Applying a Proteomic Aging Clock to Data from a Very Long-Running Epidemiological Study
Older epidemiological study data sometimes offers the potential for reanalysis with modern aging clock algorithms to assess biological age. If the study continued since the data was obtained, then there is the possibility to demonstrate that measures of biological age do correlate well with specific long-term outcomes. The downside is that researchers are limited by past choices regarding what was measured, and thus which clocks can be used, and often limited in the degree to which data obtained decades ago remains accessible. Nonetheless, sometimes it works out and we see results such as those reported here. A study has followed one birth cohort since the late 1940s, and proteomic data was obtained 15 years ago. That data has now been used to assess biological age at that time, then correlated with later medical outcomes over the following 15 year span of time.
The pace of organ ageing varies substantially between individuals, yet drivers of variability remain poorly understood. This gap is critical, given only 20-30% of longevity is genetically inherited and age-related diseases are leading causes of morbidity and mortality. Proteomic clocks allow organ ageing to be estimated from blood sampling, facilitating study of how life course exposures shape biological ageing heterogeneity.
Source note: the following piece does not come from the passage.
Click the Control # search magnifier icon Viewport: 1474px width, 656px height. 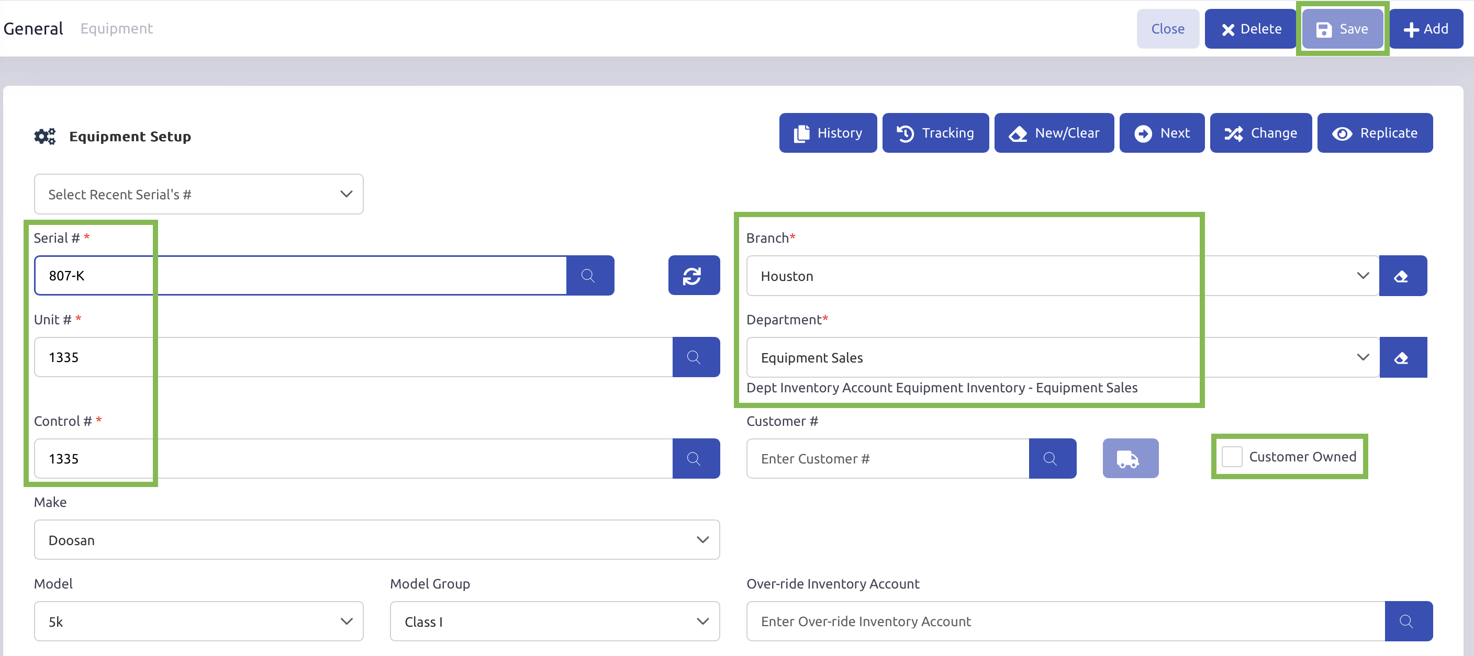click(695, 459)
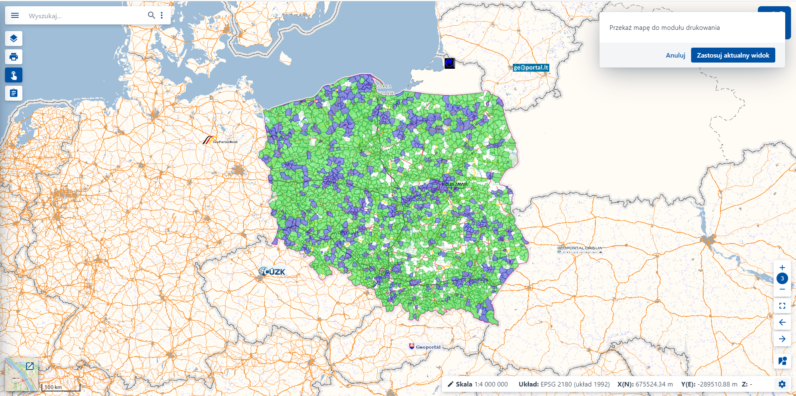Click Zastosuj aktualny widok button
Screen dimensions: 796x396
[733, 55]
Here, we leverage the unique design of the MRC National Survey of Health and Development (NSHD), the world's oldest continuously followed birth cohort, to track 1,803 individuals across eight decades since birth in 1946.
At mean age 63.2 years, we estimated proteomic ageing in seven organs. Despite near identical chronological ages, participants' proteomes revealed biological ageing disparities spanning decades. Extreme ageing in multiple organs was a strong prognostic indicator for all-cause mortality over the following 15 years (hazard ratio 6.62 for ≥ 4 extremely aged organs).
Adversity and being overweight in adolescence associated with accelerated ageing decades later in life. Completing secondary school education and maintaining physical activity linked to relative biological youth. Mediation analyses indicated liver, kidney, and immune ageing linked life course exposures to mortality. Across 10,776 plasma protein targets, we identified 143 predictors of longevity, including MED9, strongly linked to diverse socio-behavioural exposures. These findings provide unique insights into which factors are likely to shape how we age, when in life they may be influential, and how biological effects emerge, informing healthy ageing promotion.